Bruno Duarte, financial credit manager at Algebris
“In this fight for duration, spike in inflation and rally in interest rates, everyone parked their savings in money market funds over the past 12 to 18 months because they were paying 5-6% yields. You are probably not going to be enjoying that for very much longer – you need to find an alternative.
“If you are comfortable in deeply subordinated parts of the cap stack, then we think AT1s are probably the best investment out there across the entire fixed income world. It is nothing like high yield. What you get is double the spread that you really should and the average AT1 is yielding 8% to 9%. And you don’t have to go off piste to find them – you can stick to national champions. When we look at AT1s today, the fundamentals have never been better.”
After a prolonged period of uncertainty, investors have become more confident in the future of markets in recent month by putting their money back into markets.
Nevertheless, concerns still remain for these experts, who warned investors to be cautious of credit and loan markets, as well as the long-term economic future of the UK.

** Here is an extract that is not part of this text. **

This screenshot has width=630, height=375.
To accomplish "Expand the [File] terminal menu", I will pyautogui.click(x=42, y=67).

Vivek Paul, global head of portfolio research at BlackRock
“I would be worried about some elements of public credit and investment grade credit given where spreads are and the asymmetries around that. In terms of the other side, for those investors who can operate in this space, I would also highlight private credit exposures.
“We think there is a structural shift in the market – the future of finance is evolving. It is not without risk, but I think spread levels and the structural opportunities there might be attractive.”

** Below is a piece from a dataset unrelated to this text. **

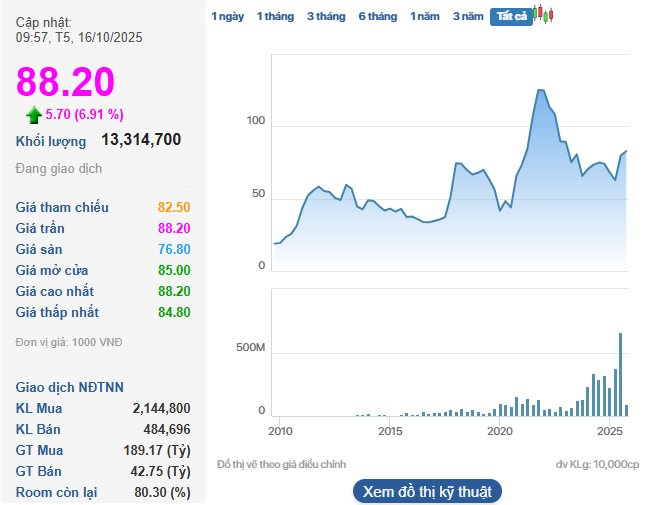Click the large magenta 88.20 current price
This screenshot has width=647, height=505.
point(66,82)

Oliver Blackbourne, multi-asset manager at Janus Henderson
“The tailwind for the loans asset class is running out. There is more credit risk there and you are going to lose the tailwind you have had from rising interest rates. The delayed defaults will also become an increasing issue there, so that is one that we are worried about.
“On the flip side, we are finding really good value in real assets. If you are looking at renewables, infrastructure and specialist pots of property, there are some big discounts there that have some very solid underlying cashflows, whether you are looking for inflation-adjusted assets or government-backed cashflows.”
Seema Shah, chief global strategist at Principal Asset Management
“I agree about the loans, but on the positive side, I would be investing in US small-cap equities. I think it is going to have a tough first part of the year as you get a bit of a slowdown, but valuations are amazingly attractive and if you are willing to sit through some of that volatility, I think the second half of the year is going to be very strong.
“The UK has certainly been more resilient than I anticipated, just as you have seen in many countries around the world. But the concerns I have for the UK are not necessarily cyclical. There are going to pass through from the rate hiking cycle, but from a strategic perspective, I do have concerns about the UK’s long-term productivity growth.
“Political instability is never something that international investors want to get involved in – that I think is key. But there is another issue around labour supply. We have had a huge amount of immigration in the last couple of years, but the people who can actually join the labour supply as working individuals is relatively limited to what you have seen previously.
“If that were to persist then you are looking at a tighter labour supply, which would suggest higher structural inflation pressures. What is the long-term investment perspective for a country that has a higher cost of capital and not much political stability?”